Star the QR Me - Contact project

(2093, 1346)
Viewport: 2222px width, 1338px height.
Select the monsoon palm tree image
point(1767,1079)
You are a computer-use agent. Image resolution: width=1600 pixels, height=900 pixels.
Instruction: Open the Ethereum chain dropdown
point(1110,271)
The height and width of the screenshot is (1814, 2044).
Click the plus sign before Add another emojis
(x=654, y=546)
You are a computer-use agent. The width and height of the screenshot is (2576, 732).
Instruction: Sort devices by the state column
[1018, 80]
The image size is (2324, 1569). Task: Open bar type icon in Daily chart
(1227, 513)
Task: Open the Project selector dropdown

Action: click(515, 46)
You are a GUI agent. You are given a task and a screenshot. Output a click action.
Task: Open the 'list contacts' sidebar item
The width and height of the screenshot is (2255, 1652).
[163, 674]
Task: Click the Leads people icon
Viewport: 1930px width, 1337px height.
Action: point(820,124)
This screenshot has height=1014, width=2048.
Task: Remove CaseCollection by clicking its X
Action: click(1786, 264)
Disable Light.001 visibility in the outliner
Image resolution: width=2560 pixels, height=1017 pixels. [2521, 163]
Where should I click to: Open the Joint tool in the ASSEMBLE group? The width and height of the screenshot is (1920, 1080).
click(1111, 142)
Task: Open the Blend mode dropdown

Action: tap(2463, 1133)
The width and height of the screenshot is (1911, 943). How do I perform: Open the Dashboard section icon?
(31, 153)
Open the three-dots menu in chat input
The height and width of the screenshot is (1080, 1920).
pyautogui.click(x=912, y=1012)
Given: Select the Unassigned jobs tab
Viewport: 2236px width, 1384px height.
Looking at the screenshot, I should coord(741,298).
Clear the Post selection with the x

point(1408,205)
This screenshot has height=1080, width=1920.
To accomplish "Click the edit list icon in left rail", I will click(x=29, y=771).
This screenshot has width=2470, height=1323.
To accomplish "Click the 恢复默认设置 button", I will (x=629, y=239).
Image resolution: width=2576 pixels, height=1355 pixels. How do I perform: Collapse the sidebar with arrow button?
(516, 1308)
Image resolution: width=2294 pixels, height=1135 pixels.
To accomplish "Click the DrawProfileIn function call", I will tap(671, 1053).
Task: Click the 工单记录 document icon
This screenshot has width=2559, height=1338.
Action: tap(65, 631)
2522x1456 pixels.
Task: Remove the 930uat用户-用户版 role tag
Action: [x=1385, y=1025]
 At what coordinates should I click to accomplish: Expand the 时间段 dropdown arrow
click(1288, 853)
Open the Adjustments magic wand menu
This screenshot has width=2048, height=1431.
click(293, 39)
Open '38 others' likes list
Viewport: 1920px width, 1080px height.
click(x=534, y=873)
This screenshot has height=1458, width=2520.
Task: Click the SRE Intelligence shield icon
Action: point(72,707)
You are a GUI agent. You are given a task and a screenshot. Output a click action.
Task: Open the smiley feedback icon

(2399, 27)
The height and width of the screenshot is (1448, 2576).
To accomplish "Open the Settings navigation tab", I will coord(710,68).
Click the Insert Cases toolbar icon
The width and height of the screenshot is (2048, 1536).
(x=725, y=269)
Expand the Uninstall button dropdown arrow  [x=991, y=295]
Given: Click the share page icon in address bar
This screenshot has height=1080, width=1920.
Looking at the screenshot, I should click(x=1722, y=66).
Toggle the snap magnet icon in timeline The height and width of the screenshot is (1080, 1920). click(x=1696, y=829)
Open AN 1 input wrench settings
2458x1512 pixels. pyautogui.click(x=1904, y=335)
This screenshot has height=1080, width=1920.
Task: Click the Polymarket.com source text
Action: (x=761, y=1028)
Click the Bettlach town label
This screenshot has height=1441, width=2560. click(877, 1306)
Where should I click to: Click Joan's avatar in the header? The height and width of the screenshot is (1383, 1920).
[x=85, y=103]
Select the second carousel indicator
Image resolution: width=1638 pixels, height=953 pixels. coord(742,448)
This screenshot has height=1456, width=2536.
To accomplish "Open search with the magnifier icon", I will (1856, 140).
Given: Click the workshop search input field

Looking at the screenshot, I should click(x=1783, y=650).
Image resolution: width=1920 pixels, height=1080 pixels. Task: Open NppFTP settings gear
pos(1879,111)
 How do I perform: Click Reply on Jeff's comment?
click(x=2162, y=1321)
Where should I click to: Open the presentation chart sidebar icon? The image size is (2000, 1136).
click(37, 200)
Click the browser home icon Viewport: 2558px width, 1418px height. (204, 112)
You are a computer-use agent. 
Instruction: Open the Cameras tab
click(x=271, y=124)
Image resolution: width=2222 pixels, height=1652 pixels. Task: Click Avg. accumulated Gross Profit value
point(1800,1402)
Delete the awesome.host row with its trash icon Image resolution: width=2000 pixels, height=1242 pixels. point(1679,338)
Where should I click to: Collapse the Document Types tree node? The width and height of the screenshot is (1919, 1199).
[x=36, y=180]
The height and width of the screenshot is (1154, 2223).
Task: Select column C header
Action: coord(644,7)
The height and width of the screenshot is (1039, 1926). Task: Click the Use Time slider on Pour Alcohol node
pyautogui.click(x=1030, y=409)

═══

Reproduce the lines of the records exactly, from the first one through the line that contains "You are a computer-use agent. The".

> **ANSWER TO THIS EXERCISE**:
Star the QR Me - Contact project

(2093, 1346)
Viewport: 2222px width, 1338px height.
Select the monsoon palm tree image
point(1767,1079)
You are a computer-use agent. Image resolution: width=1600 pixels, height=900 pixels.
Instruction: Open the Ethereum chain dropdown
point(1110,271)
The height and width of the screenshot is (1814, 2044).
Click the plus sign before Add another emojis
(x=654, y=546)
You are a computer-use agent. The width and height of the screenshot is (2576, 732).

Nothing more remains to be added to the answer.